MATERIAL FOR THIS EXERCISE ->

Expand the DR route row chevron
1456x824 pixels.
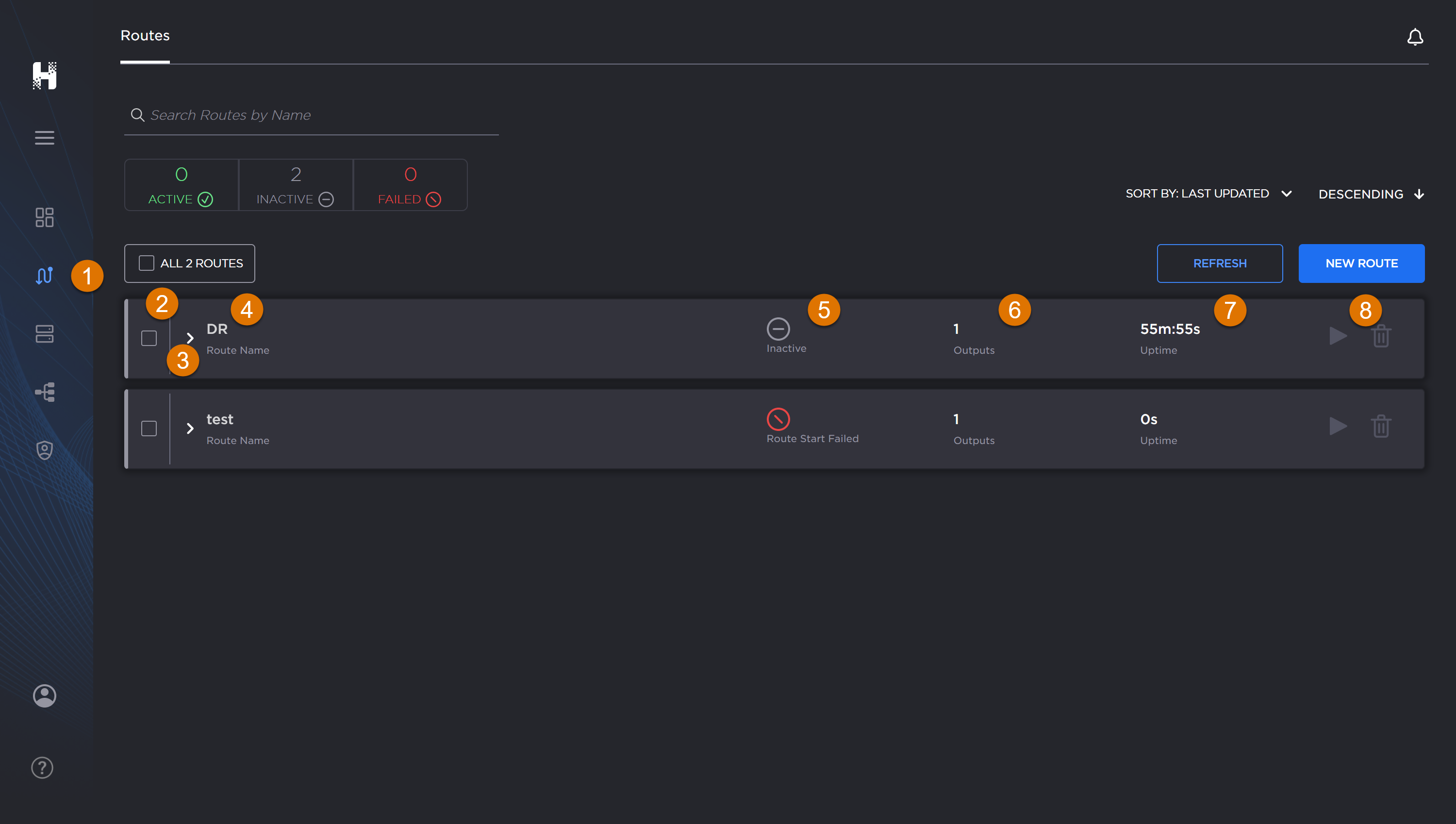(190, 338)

==

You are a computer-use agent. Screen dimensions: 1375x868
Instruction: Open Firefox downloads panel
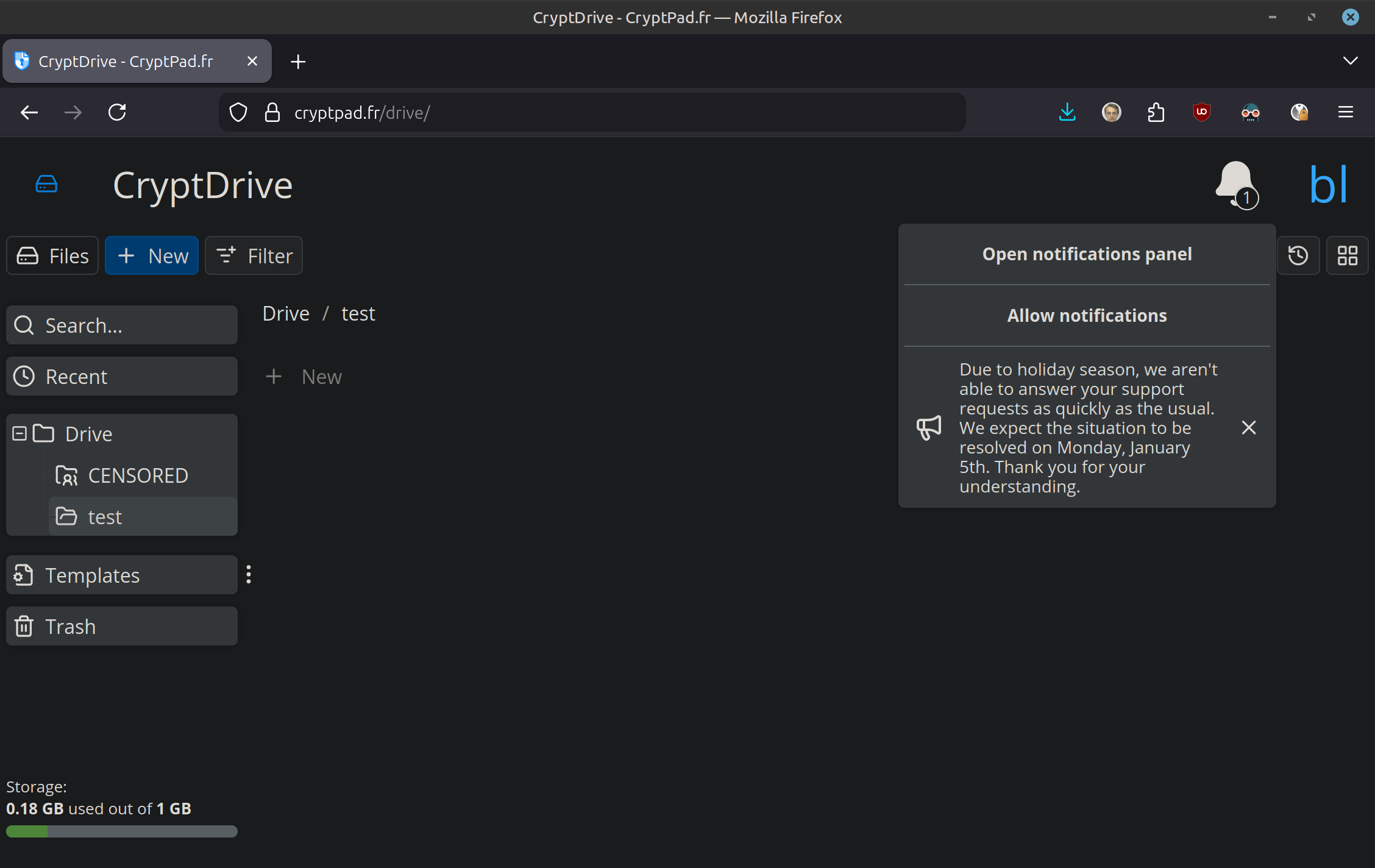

TASK OBJECTIVE -> Take exactly the lines from the one containing "You are a computer-use" through the one containing "Instruction: Open Firefox downloads panel" in the data above, and output them with nothing added.

RESULT OF THE TASK ->
You are a computer-use agent. Screen dimensions: 1375x868
Instruction: Open Firefox downloads panel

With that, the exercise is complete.